I confess that the reason I enjoy them is primarily that they give me a sense of control. When I conceptualize a diagram it makes it easier to communicate a concept. Communication is something I value, since my own strengths are in teaching and influencing.
But the danger is in identifying our models too closely with the reality we purport to represent. Our knowledge is too limited for this; every framework is potentially an idol. And the second danger is in the sense of control they offer.
Knowledge, Certainty and Control
In this world control is dangerous because it is an illusion. When we think we stand, we need to beware lest we fall.
Yes, there are places where we ought to be in control. I hope you are in control while driving. I hope you are in control when climbing a ladder to clean out the gutters.
But we have lived with an illusion of control in many areas of our lives. While driving, for example, you may feel you are in control of your car and of your life. But what if you have a sudden blowout? Or what if a drunk driver suddenly comes through a red light as you are crossing an intersection?
There are still other areas where we shouldn't even TRY to be in control, but rather living in a surrendered manner. In an interview in Cutting Edge Magazine, Gordon Cosby commented,
There are times when we ought not to be in control, because if we are, then we have dethroned the Lord of the church. His power is made perfect in our weakness, and not in our power. All true Christian leaders want Him to be in control.

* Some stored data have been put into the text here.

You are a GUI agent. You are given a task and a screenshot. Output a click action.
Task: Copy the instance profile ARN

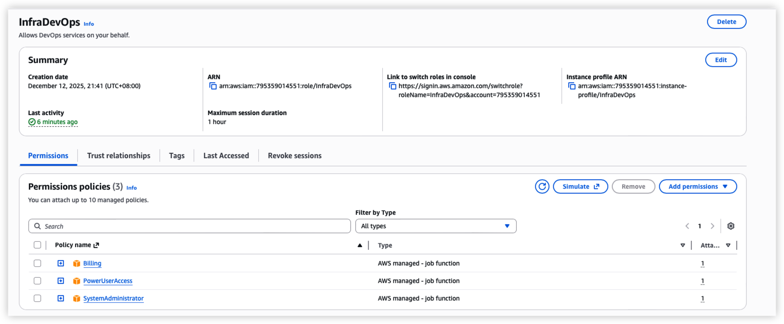tap(571, 86)
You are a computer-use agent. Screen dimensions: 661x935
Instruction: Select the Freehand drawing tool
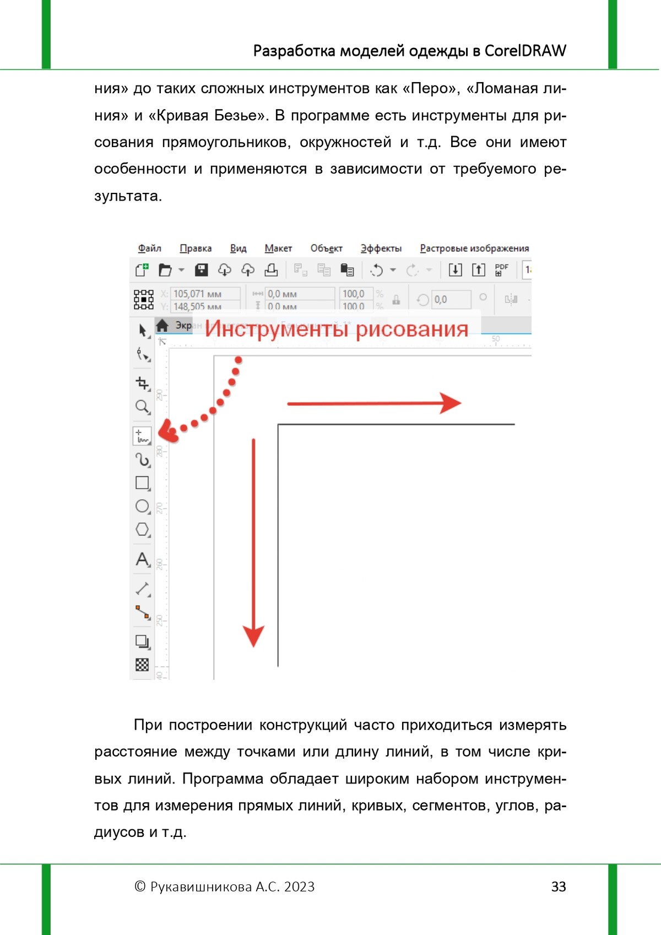coord(142,436)
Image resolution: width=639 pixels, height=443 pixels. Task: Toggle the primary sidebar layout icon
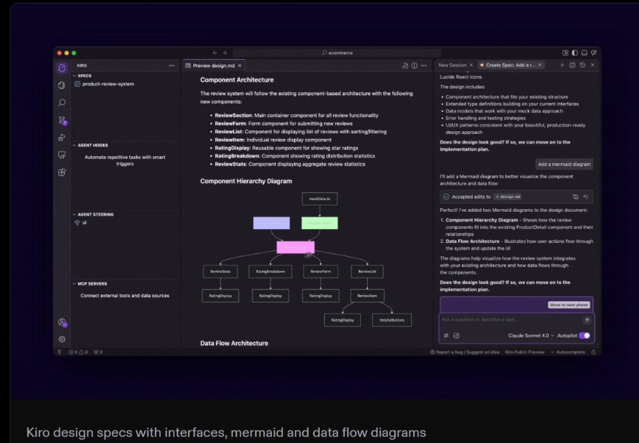575,53
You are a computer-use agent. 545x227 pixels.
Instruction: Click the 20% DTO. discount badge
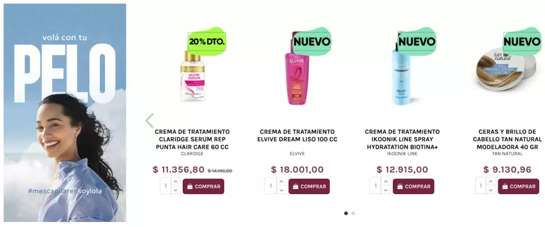point(207,42)
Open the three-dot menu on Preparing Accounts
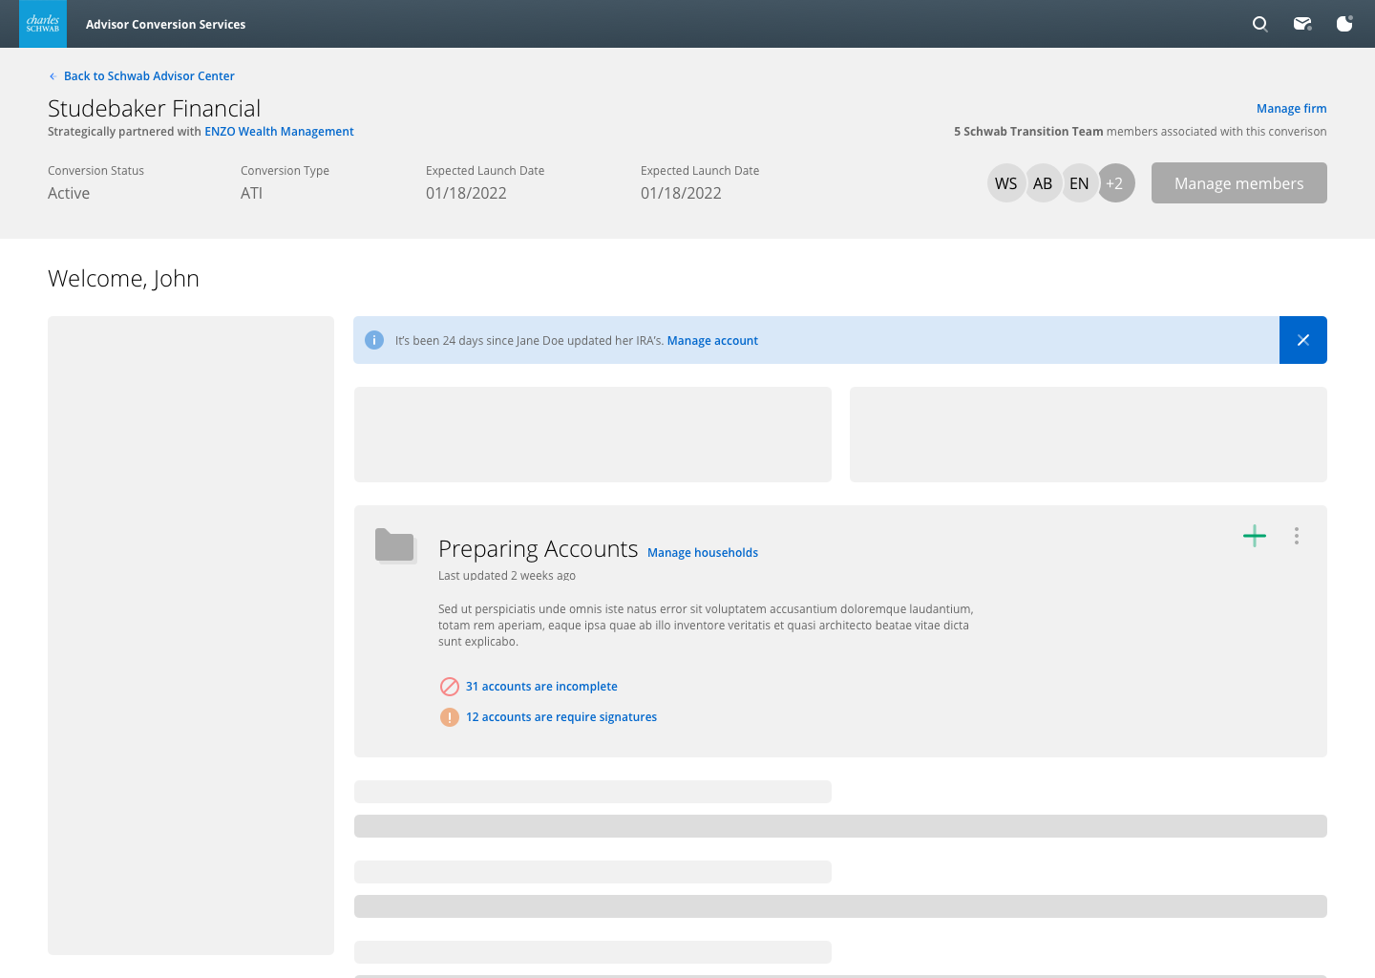Viewport: 1375px width, 978px height. [1296, 536]
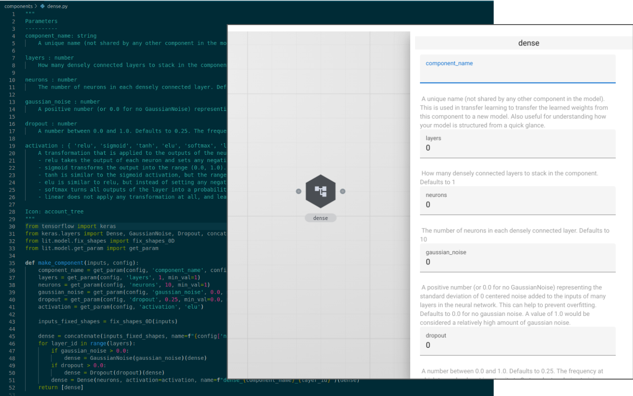Screen dimensions: 633x396
Task: Click the 'Icon: account_tree' docstring line
Action: (x=54, y=211)
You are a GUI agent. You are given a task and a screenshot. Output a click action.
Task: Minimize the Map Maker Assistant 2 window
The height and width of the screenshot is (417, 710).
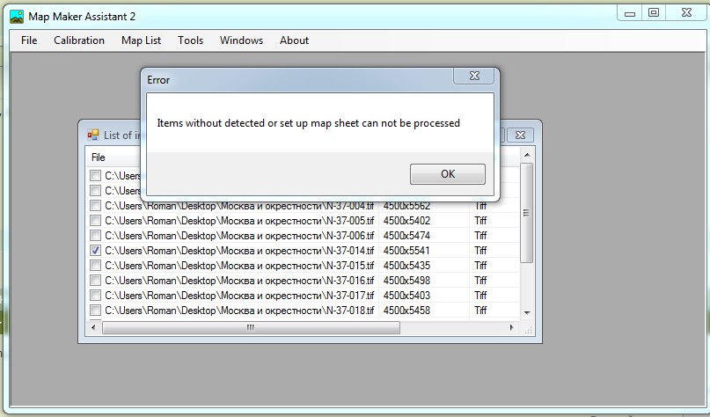(628, 13)
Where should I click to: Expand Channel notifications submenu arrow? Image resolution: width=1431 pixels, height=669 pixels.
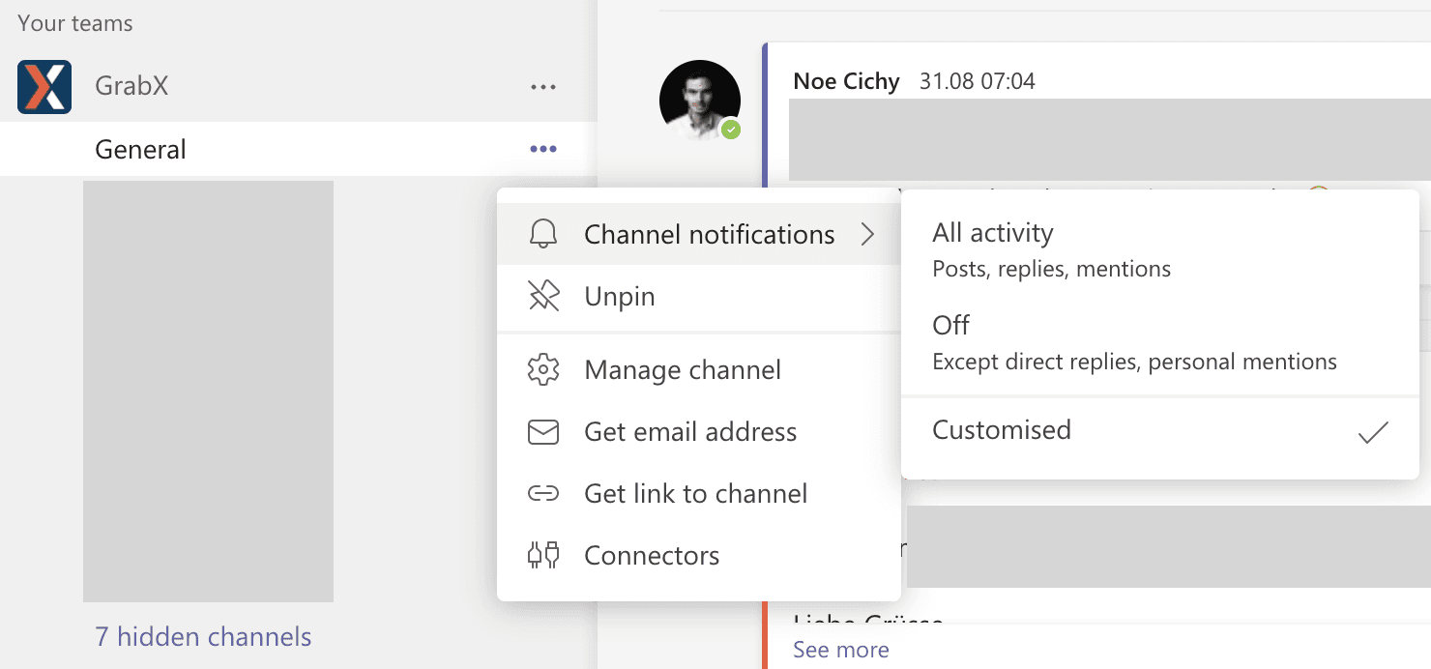click(867, 234)
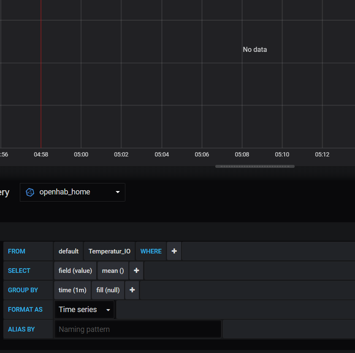Modify the mean () aggregation function

click(x=112, y=270)
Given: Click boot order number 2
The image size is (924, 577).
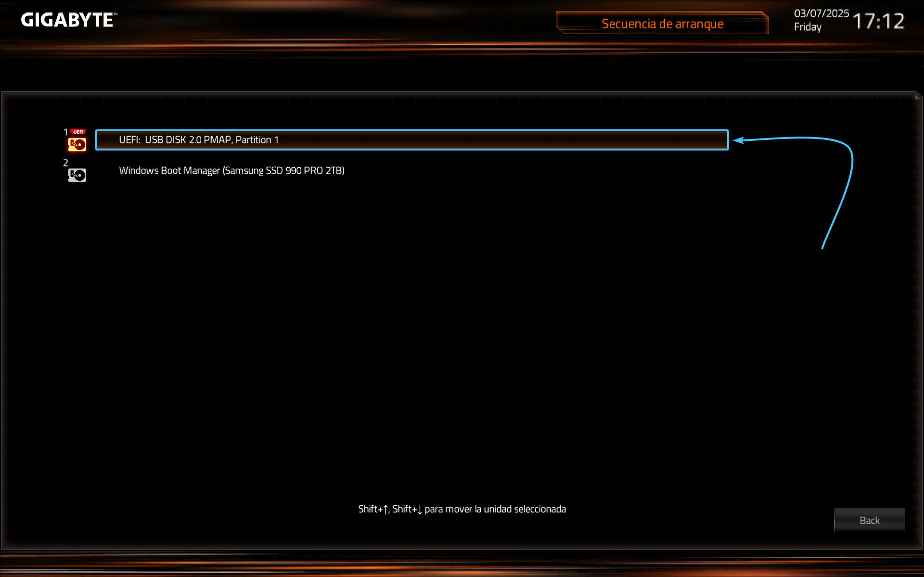Looking at the screenshot, I should pos(65,163).
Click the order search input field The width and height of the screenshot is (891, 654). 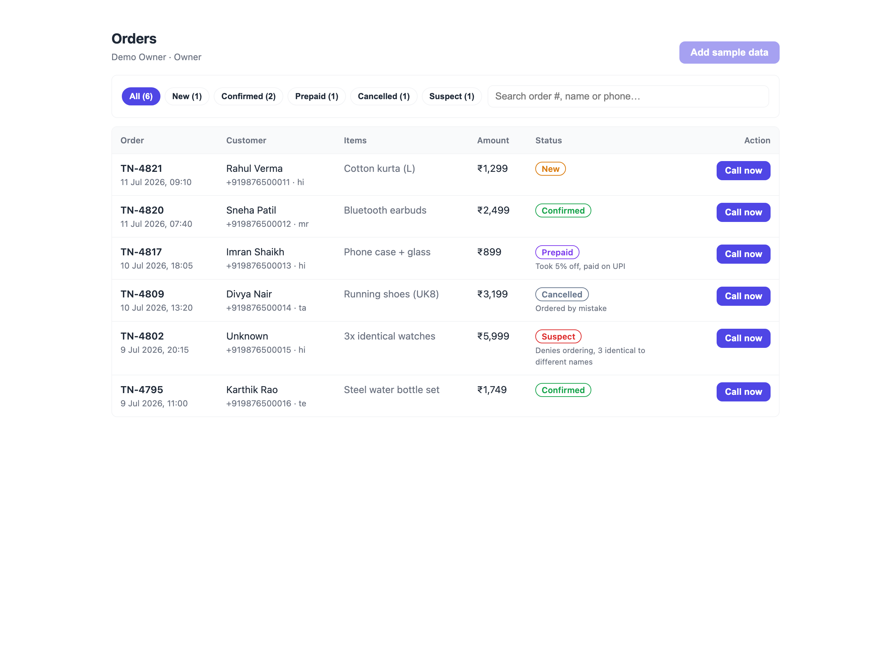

One good reason for the Lord to be in control is because of the very real limits of our knowledge. Many of the discoveries rising out of quantum physics demonstrate that on the atomic level our knowledge is severely limited. We don't understand the relationships between various particles and forces. For example, researchers have discovered that they can know the size of a particle, or its velocity, but not both simultaneously. If they stop the particle to measure its size, they don't know its velocity. If they measure the velocity of the particle, they can only approximate its size. The kinds of questions we ask profoundly affect the answers we reach.
On the spiritual level our knowledge is equally limited. When we focus on what we can quantify and control, we are like the captain of an ocean liner who carefully steers around an iceberg.. forgetting that what we don't know and can't control makes up the greater part of the unseen reality. Working with the unseen elements of growth requires intimate connection and comfort with process and paradox.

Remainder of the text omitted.